France proposes to charge "handling fees" on every small package entering Europe

France is proposing to charge "handling fees" on every small package entering Europe from 2026 onwards, to finance controls that will be tightened in the face of the influx of low-value packages from China , government officials said on Tuesday, April 29, at Roissy-Charles-de-Gaulle airport.
The idea is to make " importers, platforms, and not consumers, pay a small fixed amount for parcels," declared Public Accounts Minister Amélie de Montchalin, referring to "a few euros" per parcel.
"In anticipation of the Customs Union reform in 2028, France will advocate for the rapid establishment at the European level of a handling fee mechanism for each small package entering Europe. The money raised would be used to finance inspections," the minister's office told AFP.
This tax would be applied from 2026 until 2028 , when the European Union could remove the customs tax exemption on parcels worth less than 150 euros, arriving from countries outside the European Union.
More than 145 small parcels every secondFour ministers from the Ministry of Finance, Eric Lombard (economy and finance), Amélie de Montchalin (public accounts), Véronique Louwagie (trade and crafts in particular), and Clara Chappaz (artificial intelligence and digital technology), were on a visit to Roissy airport to discuss "regulation" and "security of e-commerce platforms."

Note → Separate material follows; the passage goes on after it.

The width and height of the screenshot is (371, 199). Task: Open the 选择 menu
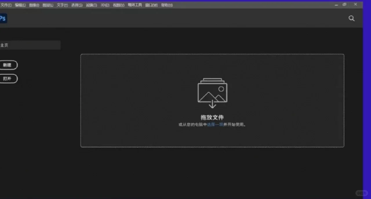[76, 5]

Singapore-based e-commerce platform Shein is under investigation by the European Commission over allegations it is failing to adequately combat the sale of products that do not meet European standards.
The institution has also been investigating the Chinese-origin website Temu since October for similar reasons.
Some 4.6 billion shipments worth less than €150 entered the European market in 2024, or more than 145 every second. Of this total, 91% came from China.
In France alone, 800 million parcels worth less than 150 euros were delivered last year (out of a total of 1.5 billion parcels).